▸ PAGE EXCERPT:
* Start *

Most of all, this is a good opportunity to fuck with IF's internal stability, by banning inferno gel for Open Hand while also doing countermeasures for the fear wing of IF.
First off I have always been against deliberately antagonizing the citizens we are supposed so be serving and protecting just because we disagree with them on various issues. I'm not saying do any promises with them at all but I find the active spite against them a bit much.

And secondly I am super against siding with the nod reformists against them. I'm fine agreeing with Open Hand on a lot of things but directly taking the side of former nod against life long GDI people? Especially against something I want to do? No thank you.

given that inferno gel isn't... actually some kind of major priority or need for us.
It is for some of us. :cry:
 
First off I have always been against deliberately antagonizing the citizens we are supposed so be serving and protecting just because we disagree with them on various issues. I'm not saying do any promises with them at all but I find the active spite against them a bit much.
As I see it, the problem is that any democratic society will tend to include ideological movements whose values are a threat to the system's ability continue to tolerate other groups. Giving these movements a victory is a bad idea as a matter of public policy, because it sets the precedent of them having influence over public policy. Right now, there is no way for us to roll out super-incendiary bombs without effectively sending a political message.

I don't want to send certain messages.

And secondly I am super against siding with the nod reformists against them. I'm fine agreeing with Open Hand on a lot of things but directly taking the side of former nod against life long GDI people?
Well, that's kind of the core of Initiative First's platform, isn't it? That if you've lived all your life in a Blue Zone, you inherently have a greater claim on GDI's protection and support of your values than someone who didn't always live in a Blue Zone, someone who's joined the Initiative because they believe in it or because they want to be a part of its project or because Nod conquered the area they lived in as a child?

* End *

▸ TASKS TO PERFORM:
1. Do these statements agree with the inferno gel discussion? Answer yes or no for each, and quote the deciding words.
(a) One poster says inferno gel is a priority for some of them.
(b) The poster who objects to siding with the Nod reformists says they never agree with Open Hand.
(c) One poster holds that super-incendiary bombs can currently be rolled out without sending a political message.
2. Answer from the inferno gel discussion, with one short answer per question:
(a) For which wing of IF does the opening line suggest countermeasures?
(b) What precedent does the post on democratic society say giving these movements a victory sets?
(c) What kind of zone does the final post describe someone having lived in all their life?
3. Can you extend the inferno gel discussion beyond its final sentence?

▸ DATASET SECTION:
* Start *

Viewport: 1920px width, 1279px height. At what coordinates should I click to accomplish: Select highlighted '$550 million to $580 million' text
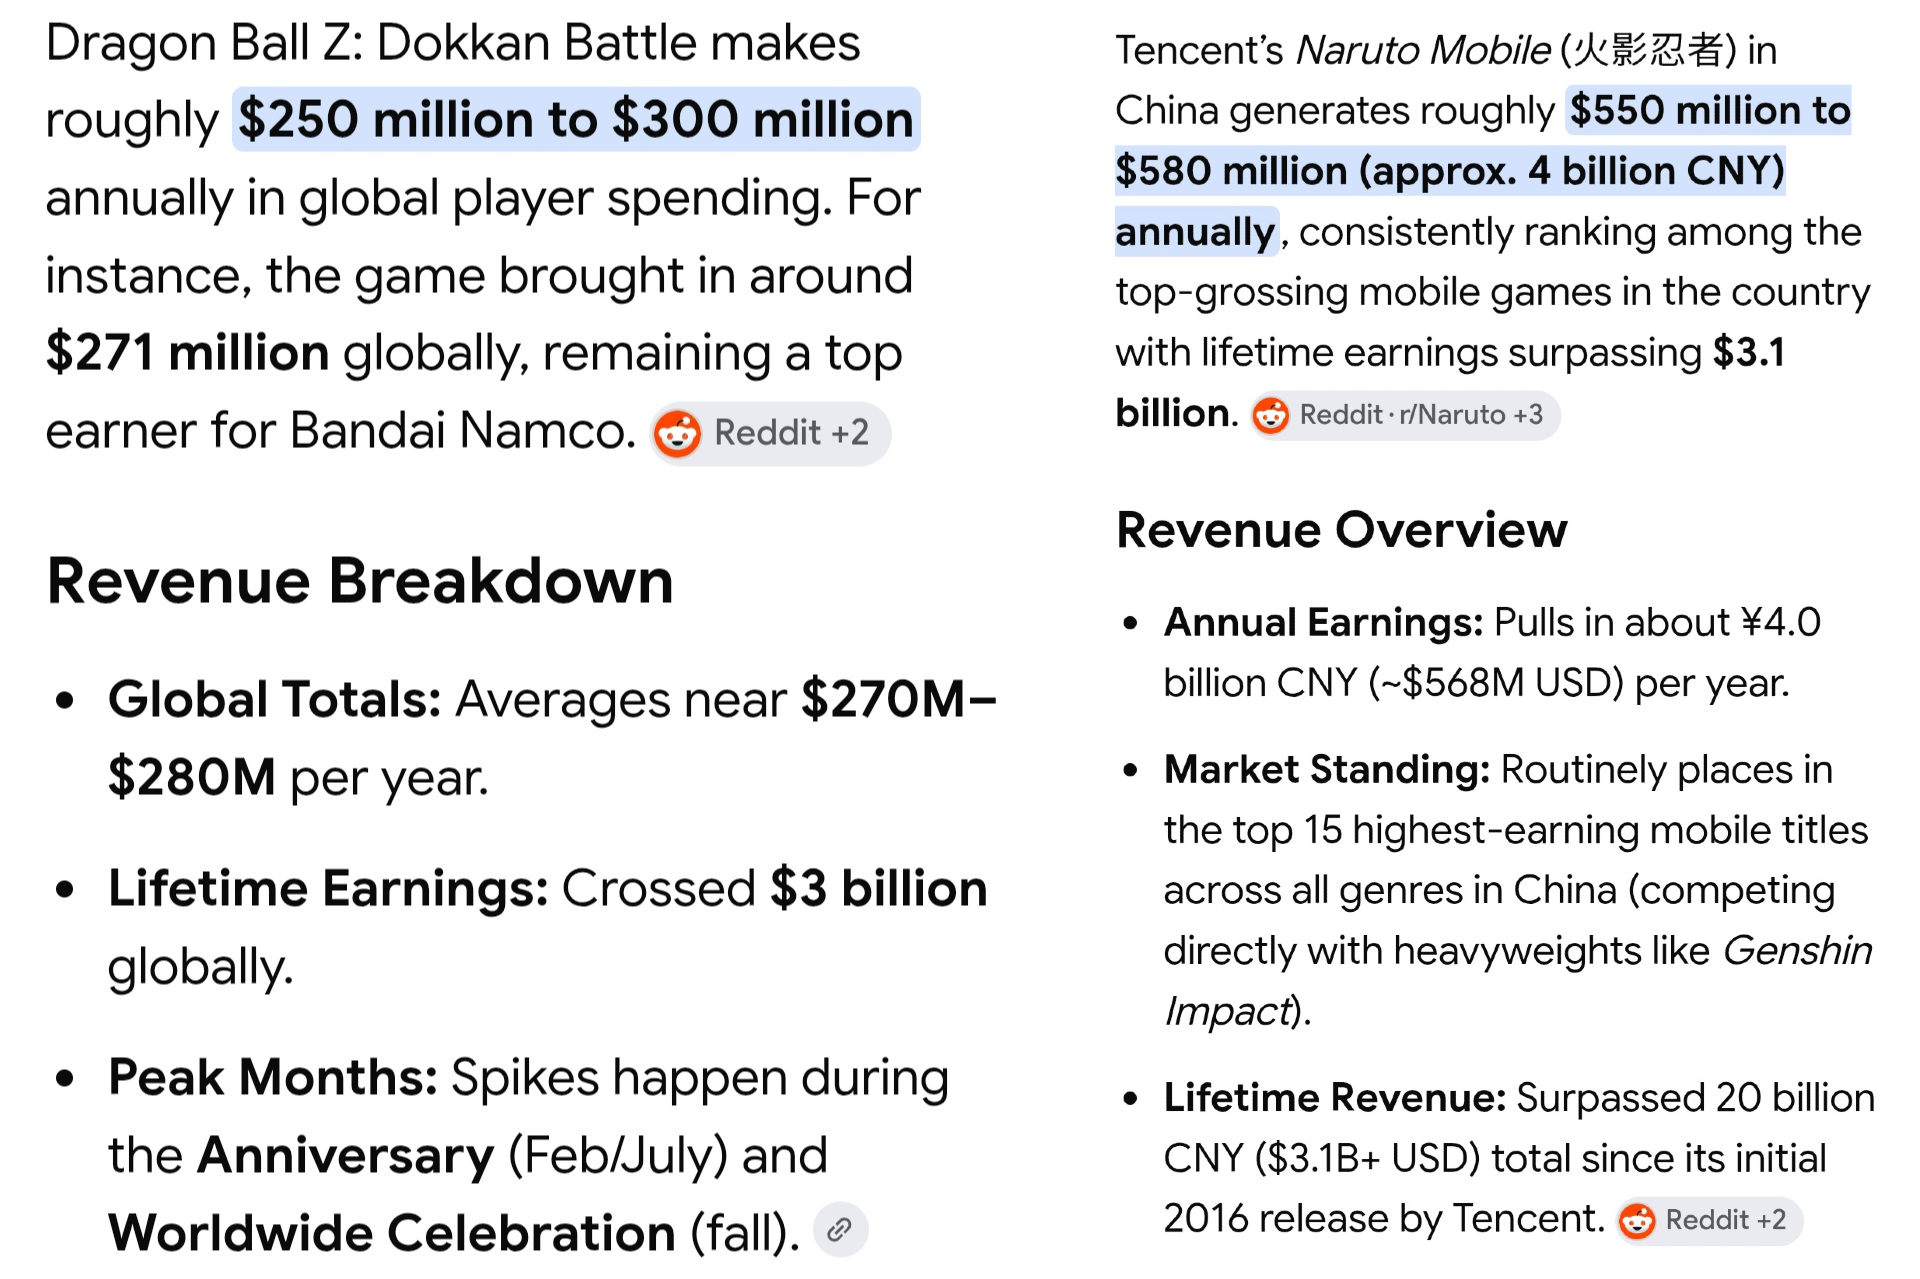click(x=1483, y=140)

* End *

▸ SOLVED PROBLEMS:
1.
(a) Yes: "It is for some of us."
(b) No: "I'm fine agreeing with Open Hand on a lot of things"
(c) No: "Right now, there is no way for us to roll out super-incendiary bombs without effectively sending a political message."

2.
(a) The fear wing.
(b) The precedent of them having influence over public policy.
(c) A Blue Zone.

3.
That "life long GDI people" have more right to consideration?

It is for some of us. :cry:
Arguments of the form "I am extremely attached to the idea of incendiary weapons" are something I can only shrug and say 'not my thing' to.
 
by banning inferno gel
we can't and don't have the authority to ban anything that is up to parliament , this is Open Hand asking the treasury department not to develop and deploy inferno gel , that just means the military will just outsource it the private business via contracting and then get their inferno gel anyway , the GM mentioned that stuff that gets removed as an option isn't being cancelled or given up on but rather contracted out , and recent updates mention that the growing private sector is starting to see consolidation and mergers take place letting large corporations that can take on major government contracts (like inferno gel) begin to emerge
 
the GM mentioned that stuff that gets removed as an option isn't being cancelled or given up on but rather contracted out , and recent updates mention that the growing private sector is starting to see consolidation and mergers take place letting large corporations that can take on major government contracts (like inferno gel) begin to emerge
Oh thank heavens. That is much more palatable than just losing the tech forever. That takes care of most of my concerns.

Thanks very much for letting us know.